Nominal Sets in Rocq
Fabrício Sanches Paranhos, Daniel Ventura
TL;DR
The paper addresses the challenge of formalizing constructive nominal sets within Rocq, bridging nominal techniques with a dependent type framework. It develops a typeclass-based Rocq formalization of core nominal concepts including freshness, alpha-equivalence, name abstraction, and finitely supported functions, leveraging Rocq's generalized rewriting to reduce setoid boilerplate. Key constructive results are established, notably the Freshness Theorem and the Freshness Condition for Binders, alongside the NameAbstraction construction and bundled finitely supported function definitions. The work sets the stage for alpha-structural reasoning in Rocq, outlining approaches to alpha-structural recursion and induction and discussing future directions for a fully nominal framework in dependent-type systems.
Abstract
Nominal techniques have been praised for their ability to formalize grammars with binding structures closer to their informal developments. At its core, there lies the definition of nominal sets, which capture the notion of name (in)dependence through a simple, and uniform, metatheory based on name permutations. We present a formal constructive development of nominal sets in Rocq (formerly known as Coq), with its main design and project decisions.

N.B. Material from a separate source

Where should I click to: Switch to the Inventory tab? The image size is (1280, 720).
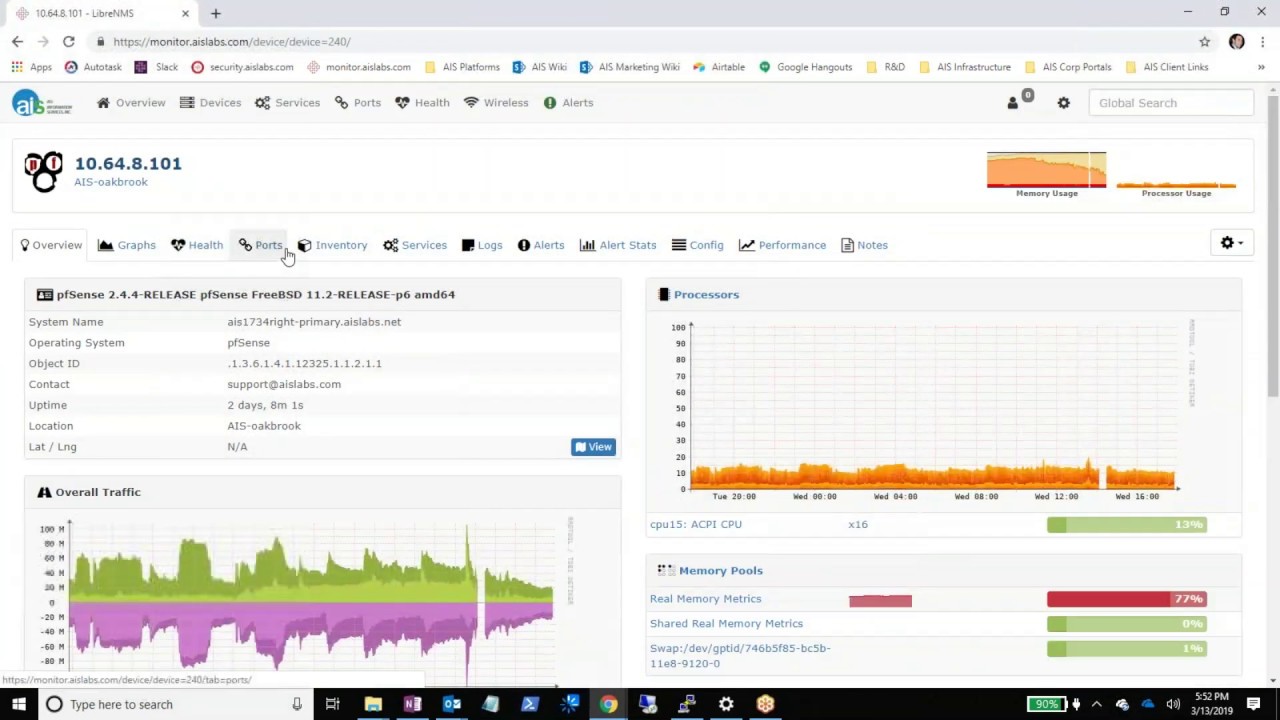(341, 245)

Furthermore, we formalize the concepts of freshness, nominal alpha-equivalence, name abstraction, and finitely supported functions. Our implementation relies on a type class hierarchy which, combined with Rocq generalized rewriting mechanism, achieves concise definitions and proofs, whilst easing the well-known "setoid hell" scenario. We conclude with a discussion on how to obtain the constructive alpha-structural recursion and induction combinators, towards a nominal framework.